INSTRUCTIONS TO FOLLOW:
Where a line of the material includes the string "agent", copy that line.

RECORDED INFORMATION:
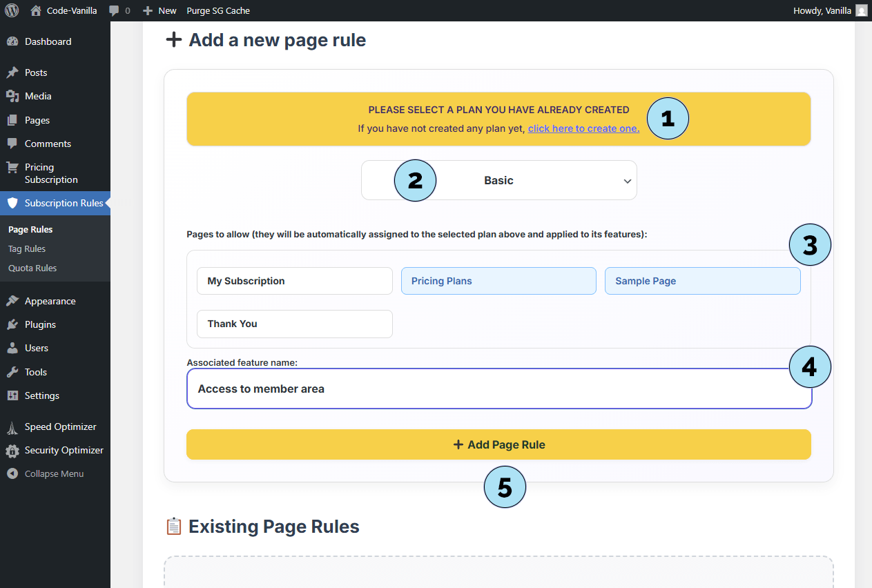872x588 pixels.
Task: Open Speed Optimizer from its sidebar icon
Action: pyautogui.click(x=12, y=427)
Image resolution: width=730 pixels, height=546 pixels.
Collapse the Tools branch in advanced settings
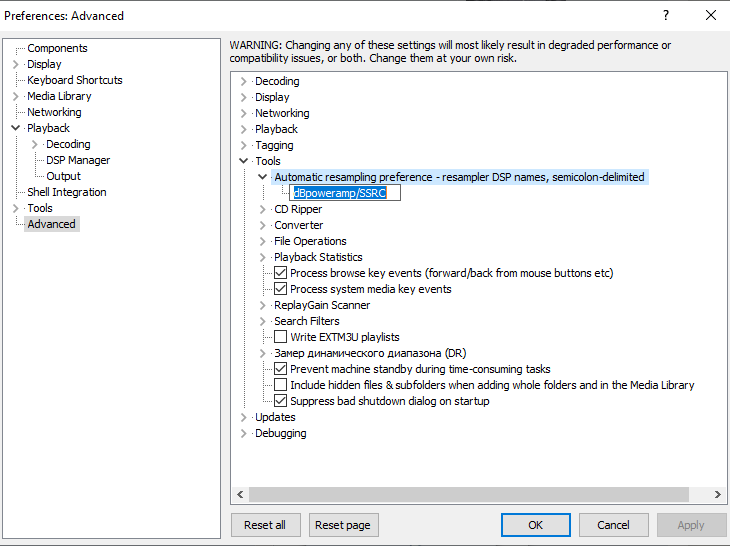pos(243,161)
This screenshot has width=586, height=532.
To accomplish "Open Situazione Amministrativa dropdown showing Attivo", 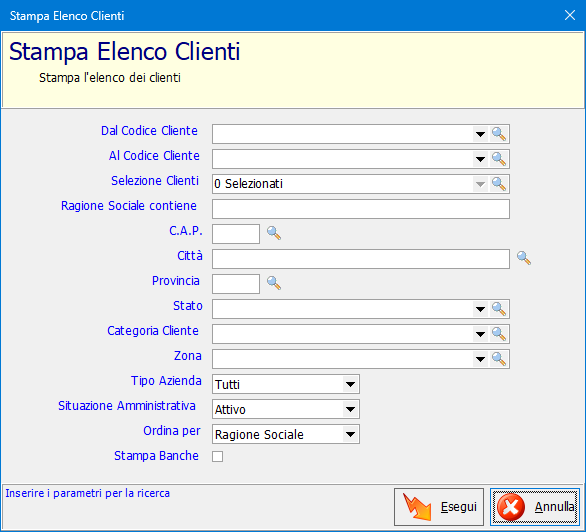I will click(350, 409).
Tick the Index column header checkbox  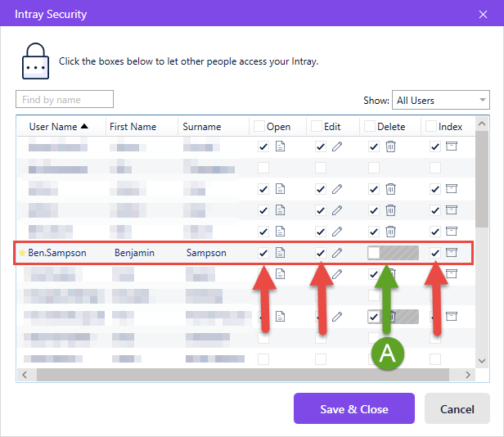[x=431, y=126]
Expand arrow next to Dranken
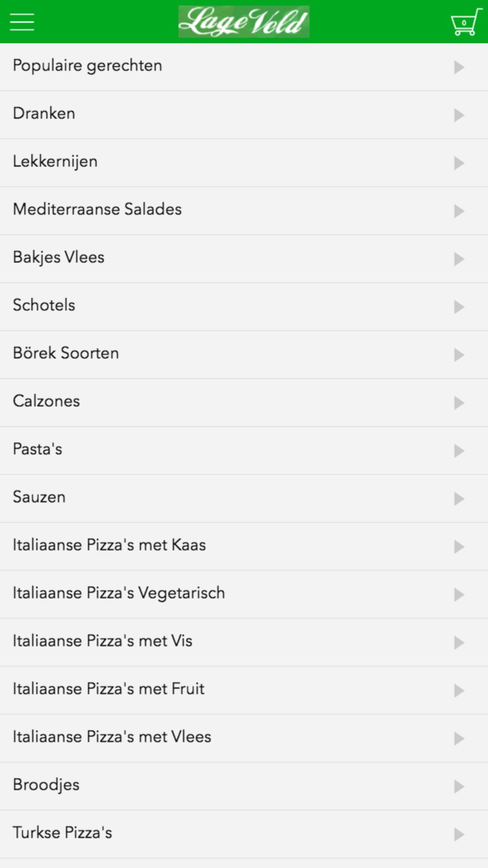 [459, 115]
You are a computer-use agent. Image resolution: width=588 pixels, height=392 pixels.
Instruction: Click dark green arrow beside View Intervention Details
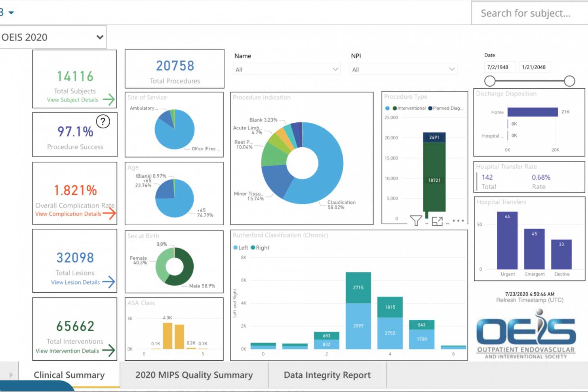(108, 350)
* * *
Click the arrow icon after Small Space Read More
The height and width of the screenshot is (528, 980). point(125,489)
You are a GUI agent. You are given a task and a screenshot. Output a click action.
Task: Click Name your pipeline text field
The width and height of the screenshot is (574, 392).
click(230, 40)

EXERCISE OUTPUT:
You are a computer-use agent. Image resolution: width=588 pixels, height=392 pixels.
You are a GUI agent. You are given a task and a screenshot. Output a click action.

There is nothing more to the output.